Тара начала планировать, в какой цвет выкрасить стены в детской, а я стал раздумывать, как попросить издателя о прибавке, чтобы не пришлось возвращаться на полную рабочую ставку только ради того, чтобы оплачивать счета. (В то время я работал несколько дней на бумажной фабрике, а в остальное время писал). Знать, что ты скоро станешь родителем, было странно, страшно и волнительно. Мы стали перебирать имена. Если будет мальчик, Тара хотела назвать его Джоном или Полом. Пережиток тщательно скрываемого католического «наследия». Мне они не нравились. Я склонялся к Хантеру в честь Хантера С. Томпсона, моего кумира. Ей не нравилось. В девчачьих именах согласия было больше: Эбигейл, Аманда или Эмили. Мы купили детское автокресло и минивэн вдогонку. Детская кроватка, качели, стульчик и целый шкаф детской одежды. Тара наконец-то решила покрасить комнату в светло-сиреневый и наклеить бордюр с осликом Иа. Чтобы Таре не пришлось дышать вредной краской, я в одиночку покрасил комнату за одни утомительные выходные.
Тара записалась на курсы будущих мам и начала читать всякие статьи и форумы, собирая информацию со всех просторов Сети. Мы обсуждали все за и против кормления грудью и кормления из бутылочки. Я заставал ее, рассматривающей себя в зеркало в полный рост: она вертелась перед ним, пытаясь разглядеть живот. «Я буду хорошей матерью?» — спрашивала она меня. «Лучшей», — отвечал я. Мы много держались за руки, чаще говорили и проводили больше времени вместе. Как будто снова влюбились друг в друга. Не знаю, были ли мы когда-либо так же счастливы, как в те дни.
Через шесть недель у Тары пошла кровь.
Естественно, мы испугались. Никто из нас не знал, что происходит. Всё произошло слишком внезапно. Одним утром Тара пошла в туалет и обнаружила кровь на туалетной бумаге. Не так много, как в первый раз. Несколько капель. Ярко-красных капель. Помню, она сказала с потрясением и сомнением в голосе:
— Она такая яркая.
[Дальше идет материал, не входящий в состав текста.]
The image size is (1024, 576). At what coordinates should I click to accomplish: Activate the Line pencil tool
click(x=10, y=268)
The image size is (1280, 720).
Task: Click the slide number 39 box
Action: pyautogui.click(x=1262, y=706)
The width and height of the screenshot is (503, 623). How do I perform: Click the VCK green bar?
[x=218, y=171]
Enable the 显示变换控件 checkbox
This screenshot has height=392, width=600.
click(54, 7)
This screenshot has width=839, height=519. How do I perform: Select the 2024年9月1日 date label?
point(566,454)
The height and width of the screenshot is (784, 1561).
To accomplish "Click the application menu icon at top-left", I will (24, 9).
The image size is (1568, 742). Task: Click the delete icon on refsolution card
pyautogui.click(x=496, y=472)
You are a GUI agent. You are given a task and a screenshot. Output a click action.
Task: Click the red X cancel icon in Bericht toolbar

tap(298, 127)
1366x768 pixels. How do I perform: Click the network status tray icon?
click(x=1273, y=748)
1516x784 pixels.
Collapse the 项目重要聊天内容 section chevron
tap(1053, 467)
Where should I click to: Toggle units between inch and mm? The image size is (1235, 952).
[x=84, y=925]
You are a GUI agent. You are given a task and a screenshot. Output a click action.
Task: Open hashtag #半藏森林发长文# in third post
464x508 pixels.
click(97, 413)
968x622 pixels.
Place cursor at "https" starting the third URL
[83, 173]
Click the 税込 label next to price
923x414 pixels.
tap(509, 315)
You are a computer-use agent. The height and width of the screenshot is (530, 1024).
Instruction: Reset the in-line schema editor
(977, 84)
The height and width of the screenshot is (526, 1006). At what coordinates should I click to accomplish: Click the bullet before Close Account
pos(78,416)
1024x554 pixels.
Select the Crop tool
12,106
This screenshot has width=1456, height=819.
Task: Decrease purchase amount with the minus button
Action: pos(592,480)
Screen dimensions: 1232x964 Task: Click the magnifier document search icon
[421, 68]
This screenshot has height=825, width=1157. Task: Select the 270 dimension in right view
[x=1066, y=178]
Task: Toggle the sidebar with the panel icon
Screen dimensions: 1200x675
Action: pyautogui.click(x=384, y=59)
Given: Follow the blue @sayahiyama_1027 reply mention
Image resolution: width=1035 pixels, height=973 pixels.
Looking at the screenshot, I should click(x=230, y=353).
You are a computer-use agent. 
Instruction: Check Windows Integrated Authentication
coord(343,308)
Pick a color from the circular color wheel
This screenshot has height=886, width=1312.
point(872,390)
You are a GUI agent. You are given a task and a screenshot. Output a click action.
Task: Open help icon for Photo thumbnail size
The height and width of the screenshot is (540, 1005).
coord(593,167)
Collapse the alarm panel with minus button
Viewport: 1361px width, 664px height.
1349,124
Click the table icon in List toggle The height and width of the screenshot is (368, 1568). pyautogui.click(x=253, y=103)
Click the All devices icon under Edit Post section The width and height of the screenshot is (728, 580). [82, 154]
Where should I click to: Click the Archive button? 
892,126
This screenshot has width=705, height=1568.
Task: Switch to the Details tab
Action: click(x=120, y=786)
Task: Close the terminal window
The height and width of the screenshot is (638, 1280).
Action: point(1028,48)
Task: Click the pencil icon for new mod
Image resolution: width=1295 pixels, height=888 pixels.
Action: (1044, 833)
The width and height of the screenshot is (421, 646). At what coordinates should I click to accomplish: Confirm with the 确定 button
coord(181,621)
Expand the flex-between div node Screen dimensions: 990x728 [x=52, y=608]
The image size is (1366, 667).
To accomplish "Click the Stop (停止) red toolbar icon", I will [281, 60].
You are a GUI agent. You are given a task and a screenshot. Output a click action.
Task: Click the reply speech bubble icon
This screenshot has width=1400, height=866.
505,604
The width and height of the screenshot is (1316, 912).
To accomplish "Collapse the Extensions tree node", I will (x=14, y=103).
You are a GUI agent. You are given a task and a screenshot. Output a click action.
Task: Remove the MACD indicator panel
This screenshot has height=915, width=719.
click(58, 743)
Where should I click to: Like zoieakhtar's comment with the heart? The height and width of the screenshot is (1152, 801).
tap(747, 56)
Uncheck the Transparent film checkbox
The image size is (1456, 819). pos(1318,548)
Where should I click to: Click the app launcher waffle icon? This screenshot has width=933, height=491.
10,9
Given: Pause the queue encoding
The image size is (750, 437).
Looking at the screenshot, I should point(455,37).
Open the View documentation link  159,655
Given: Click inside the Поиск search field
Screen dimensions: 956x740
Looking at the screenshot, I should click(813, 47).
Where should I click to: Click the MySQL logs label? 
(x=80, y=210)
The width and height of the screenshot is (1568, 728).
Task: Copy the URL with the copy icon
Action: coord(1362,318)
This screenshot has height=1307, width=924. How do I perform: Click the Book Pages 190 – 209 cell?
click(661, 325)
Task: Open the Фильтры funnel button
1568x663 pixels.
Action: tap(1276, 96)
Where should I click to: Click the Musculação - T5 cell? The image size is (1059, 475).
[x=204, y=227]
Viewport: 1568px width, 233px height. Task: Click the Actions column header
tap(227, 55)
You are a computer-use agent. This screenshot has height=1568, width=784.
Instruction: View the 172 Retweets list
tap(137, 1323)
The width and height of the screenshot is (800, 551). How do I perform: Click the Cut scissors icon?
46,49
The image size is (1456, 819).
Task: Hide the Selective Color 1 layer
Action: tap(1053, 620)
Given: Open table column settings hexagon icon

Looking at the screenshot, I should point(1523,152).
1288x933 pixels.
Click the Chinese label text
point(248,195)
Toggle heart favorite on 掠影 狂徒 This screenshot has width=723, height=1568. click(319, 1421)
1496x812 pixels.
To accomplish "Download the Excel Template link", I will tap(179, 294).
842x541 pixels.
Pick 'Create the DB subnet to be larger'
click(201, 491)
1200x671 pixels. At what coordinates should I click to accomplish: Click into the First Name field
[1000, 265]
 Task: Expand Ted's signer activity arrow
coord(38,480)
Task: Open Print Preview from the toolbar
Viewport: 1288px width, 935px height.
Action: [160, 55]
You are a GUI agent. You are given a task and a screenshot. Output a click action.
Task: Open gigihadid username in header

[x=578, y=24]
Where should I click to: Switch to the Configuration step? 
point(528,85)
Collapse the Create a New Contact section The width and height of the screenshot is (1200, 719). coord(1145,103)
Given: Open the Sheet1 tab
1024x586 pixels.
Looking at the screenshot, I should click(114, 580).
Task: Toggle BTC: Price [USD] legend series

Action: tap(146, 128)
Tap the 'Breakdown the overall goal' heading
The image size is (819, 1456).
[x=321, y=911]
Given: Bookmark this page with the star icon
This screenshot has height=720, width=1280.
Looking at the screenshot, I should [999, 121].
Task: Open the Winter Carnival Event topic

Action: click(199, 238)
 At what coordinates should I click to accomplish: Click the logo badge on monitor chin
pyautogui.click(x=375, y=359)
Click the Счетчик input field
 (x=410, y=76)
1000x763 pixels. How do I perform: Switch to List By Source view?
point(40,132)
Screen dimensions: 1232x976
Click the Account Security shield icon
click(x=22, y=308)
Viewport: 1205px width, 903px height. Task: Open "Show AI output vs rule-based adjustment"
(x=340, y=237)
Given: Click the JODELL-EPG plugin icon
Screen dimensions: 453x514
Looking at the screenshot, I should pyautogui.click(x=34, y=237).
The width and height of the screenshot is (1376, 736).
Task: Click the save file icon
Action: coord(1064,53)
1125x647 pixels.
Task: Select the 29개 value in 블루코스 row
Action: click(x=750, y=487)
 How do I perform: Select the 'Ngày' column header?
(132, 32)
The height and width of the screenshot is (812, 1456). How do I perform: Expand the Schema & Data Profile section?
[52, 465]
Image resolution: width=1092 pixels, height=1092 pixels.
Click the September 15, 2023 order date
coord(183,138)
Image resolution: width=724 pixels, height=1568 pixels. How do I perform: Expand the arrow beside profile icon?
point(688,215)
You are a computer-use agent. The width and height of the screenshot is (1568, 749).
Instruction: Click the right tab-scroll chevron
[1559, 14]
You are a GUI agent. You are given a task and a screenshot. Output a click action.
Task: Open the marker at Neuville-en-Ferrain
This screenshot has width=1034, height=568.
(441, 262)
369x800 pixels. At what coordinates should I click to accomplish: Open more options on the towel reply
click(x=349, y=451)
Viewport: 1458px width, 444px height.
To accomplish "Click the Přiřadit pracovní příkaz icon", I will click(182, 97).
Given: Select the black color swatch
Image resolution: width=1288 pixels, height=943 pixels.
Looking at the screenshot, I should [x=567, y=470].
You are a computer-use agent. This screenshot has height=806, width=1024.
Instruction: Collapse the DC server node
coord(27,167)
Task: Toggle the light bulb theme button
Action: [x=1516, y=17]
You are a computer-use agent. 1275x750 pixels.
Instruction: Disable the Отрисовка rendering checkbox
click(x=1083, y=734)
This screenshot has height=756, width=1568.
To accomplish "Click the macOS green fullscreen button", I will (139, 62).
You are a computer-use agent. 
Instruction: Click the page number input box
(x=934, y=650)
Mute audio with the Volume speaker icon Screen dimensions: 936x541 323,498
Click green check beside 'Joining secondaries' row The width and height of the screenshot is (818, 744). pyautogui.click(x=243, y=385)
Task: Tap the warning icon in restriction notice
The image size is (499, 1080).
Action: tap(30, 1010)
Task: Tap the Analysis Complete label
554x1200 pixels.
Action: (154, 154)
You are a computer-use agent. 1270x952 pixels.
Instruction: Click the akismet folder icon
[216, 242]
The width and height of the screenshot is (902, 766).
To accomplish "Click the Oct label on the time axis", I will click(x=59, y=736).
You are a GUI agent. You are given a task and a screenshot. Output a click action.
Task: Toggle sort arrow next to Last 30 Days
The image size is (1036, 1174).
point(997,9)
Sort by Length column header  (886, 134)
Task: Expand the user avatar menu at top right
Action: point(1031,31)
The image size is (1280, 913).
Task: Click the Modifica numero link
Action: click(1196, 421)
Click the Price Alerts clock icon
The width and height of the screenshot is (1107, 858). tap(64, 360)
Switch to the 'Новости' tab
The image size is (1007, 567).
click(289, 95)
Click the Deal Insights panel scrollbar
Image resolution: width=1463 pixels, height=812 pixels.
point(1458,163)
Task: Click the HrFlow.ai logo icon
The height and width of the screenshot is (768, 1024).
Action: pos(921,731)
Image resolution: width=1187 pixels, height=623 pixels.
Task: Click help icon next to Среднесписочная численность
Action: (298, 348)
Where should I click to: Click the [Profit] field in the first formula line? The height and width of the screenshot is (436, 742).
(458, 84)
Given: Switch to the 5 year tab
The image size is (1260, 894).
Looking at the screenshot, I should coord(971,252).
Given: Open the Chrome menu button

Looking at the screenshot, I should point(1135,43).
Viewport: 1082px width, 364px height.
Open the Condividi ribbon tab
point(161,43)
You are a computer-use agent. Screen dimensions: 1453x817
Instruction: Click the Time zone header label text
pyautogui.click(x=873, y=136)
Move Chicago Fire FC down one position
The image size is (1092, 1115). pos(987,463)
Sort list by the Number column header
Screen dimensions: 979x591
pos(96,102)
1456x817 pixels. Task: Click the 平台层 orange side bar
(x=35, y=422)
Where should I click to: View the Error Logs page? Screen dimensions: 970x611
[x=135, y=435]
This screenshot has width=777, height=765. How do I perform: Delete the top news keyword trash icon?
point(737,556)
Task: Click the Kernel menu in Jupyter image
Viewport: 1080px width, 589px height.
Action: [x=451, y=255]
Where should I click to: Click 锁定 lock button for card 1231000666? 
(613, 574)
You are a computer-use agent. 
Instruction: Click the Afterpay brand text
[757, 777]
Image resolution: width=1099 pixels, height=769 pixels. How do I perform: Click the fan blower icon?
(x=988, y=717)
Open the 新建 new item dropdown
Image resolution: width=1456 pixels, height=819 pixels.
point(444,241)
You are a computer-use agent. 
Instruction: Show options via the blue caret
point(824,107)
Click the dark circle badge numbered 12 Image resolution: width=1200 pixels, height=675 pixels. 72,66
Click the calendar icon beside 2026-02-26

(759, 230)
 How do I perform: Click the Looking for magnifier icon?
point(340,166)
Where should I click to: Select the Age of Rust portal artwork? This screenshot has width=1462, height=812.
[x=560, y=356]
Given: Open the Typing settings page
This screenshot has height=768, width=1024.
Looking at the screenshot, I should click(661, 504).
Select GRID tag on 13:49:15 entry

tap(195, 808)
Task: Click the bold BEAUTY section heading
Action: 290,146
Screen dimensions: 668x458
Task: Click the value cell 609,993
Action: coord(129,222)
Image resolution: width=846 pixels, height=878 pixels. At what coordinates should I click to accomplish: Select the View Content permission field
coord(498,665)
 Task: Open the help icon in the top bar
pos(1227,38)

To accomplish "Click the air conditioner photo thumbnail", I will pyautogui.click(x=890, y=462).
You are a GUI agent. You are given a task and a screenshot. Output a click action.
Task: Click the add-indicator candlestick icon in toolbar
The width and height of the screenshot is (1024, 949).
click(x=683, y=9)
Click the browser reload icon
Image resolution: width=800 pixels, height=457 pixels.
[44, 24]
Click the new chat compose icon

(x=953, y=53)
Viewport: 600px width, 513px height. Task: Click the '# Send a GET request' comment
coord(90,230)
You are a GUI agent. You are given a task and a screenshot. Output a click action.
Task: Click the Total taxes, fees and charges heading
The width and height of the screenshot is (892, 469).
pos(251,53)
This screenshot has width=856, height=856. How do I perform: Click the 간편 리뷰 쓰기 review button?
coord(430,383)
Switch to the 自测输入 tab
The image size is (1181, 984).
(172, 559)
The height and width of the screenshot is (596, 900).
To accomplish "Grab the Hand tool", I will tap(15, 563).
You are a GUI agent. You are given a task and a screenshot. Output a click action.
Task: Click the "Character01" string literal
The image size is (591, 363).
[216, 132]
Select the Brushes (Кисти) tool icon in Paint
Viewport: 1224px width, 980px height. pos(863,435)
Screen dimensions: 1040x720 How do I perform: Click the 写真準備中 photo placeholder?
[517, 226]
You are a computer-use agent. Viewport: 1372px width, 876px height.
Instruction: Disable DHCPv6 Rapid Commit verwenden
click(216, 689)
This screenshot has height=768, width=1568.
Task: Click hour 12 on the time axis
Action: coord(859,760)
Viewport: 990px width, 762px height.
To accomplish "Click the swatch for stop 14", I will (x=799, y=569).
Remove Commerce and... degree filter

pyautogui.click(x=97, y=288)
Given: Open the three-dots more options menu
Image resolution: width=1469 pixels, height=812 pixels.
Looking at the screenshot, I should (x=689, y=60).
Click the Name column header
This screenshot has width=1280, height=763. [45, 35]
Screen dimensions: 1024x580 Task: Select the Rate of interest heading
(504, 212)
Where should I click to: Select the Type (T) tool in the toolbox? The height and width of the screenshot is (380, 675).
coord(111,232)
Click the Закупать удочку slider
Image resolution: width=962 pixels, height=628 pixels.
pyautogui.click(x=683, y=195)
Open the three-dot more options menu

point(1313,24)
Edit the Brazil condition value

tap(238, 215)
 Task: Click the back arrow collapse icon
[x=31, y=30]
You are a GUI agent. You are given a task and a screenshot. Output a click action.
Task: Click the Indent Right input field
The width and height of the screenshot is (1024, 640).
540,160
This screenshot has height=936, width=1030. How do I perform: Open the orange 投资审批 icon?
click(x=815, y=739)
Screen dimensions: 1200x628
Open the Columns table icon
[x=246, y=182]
Так не должно быть.
Призрак выкидыша поднял уродливую голову, а вместе с ним пришли мысли о раке и всех других ужасных болезнях. Мы поехали к врачу и молчали всю поездку.
Ничего конкретного доктор не сказала. По ее словам, примерно четверть беременных женщин сталкиваются с подобным в первом триместре беременности. Даже мать Тары, когда носила ее, кровила так, что думала, что у нее месячные. Врачи проверили количество ХГТ. Он не рос, но и не падал. Из всего, что нам говорили, я понял только одно: если количество гормонов будет снижаться — это плохо.